I'm not sure what I did wrong. I was under the impression I could go a whole butt cook with one load of fuel. I used Kingsford briquettes with chunks of cherry and pecan. I had the ring full of briquettes and hollowed out a space in the middle and then dumped a half-chimney of lit briquettes. I added fuel several times during this and still only made it about nine and a half hours before I called it quits since the grate temps didn't seem to be coming back up and the meat temps were actually dropping. Right now they are wrapped and in the oven to finish but I'm a bit disappointed. I think my expectations were off on this setup.
 
Kingsford switched their formula several times the last few years. The worst thing they did was cut the density of their briquettes from 1 oz to .8 oz each. When they cut the weight/density, they cut the length of time the briquette will last. I had the idea the other day they should be sued for putting "longer lasting" on KBB. It's marketing BS.

Switch to a denser briquette, like Royal Oak Ridge/Home Depot Embers/Walmart Expert Grill (they are all Royal Oak). You'll see the burn time increase by 50% and NEVER go back to Kingsford.
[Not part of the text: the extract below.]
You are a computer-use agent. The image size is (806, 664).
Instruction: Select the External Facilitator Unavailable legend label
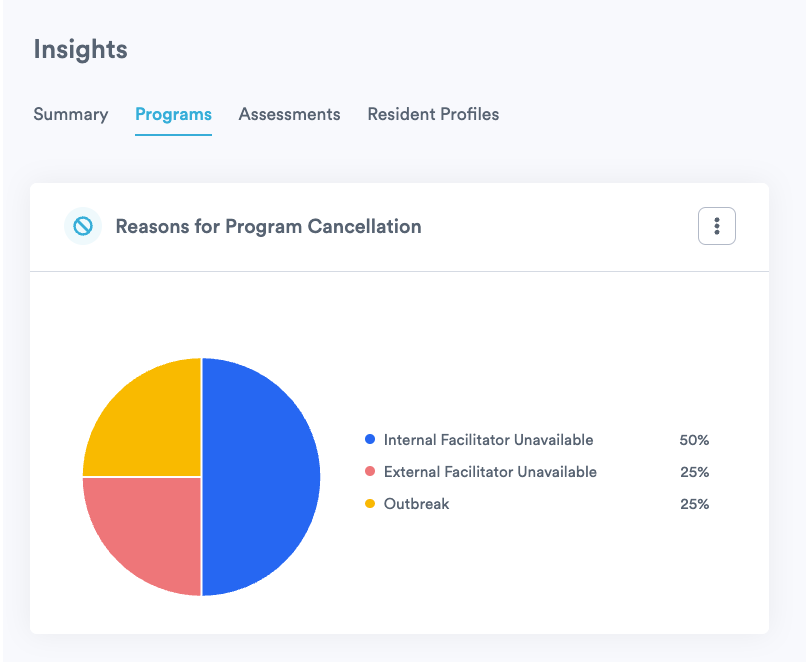click(490, 472)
One more thing. RO requires less hot briquettes to start the fire. For a 225F chamber temp, fire up no more than 8 briquests to add to your cold briq/wood pile or you'll burn hot. RO takes a little longer to come up to temp, but it is worth the wait.

Edit update: Before Kingsford changed their charcoal formula, I could run 18-22 hours on a full load in my 22" WSM. When I noticed a SIGNIFICANT drop in the length of time KBB would last, I ran a test comparing KBB to RO. Here's the test.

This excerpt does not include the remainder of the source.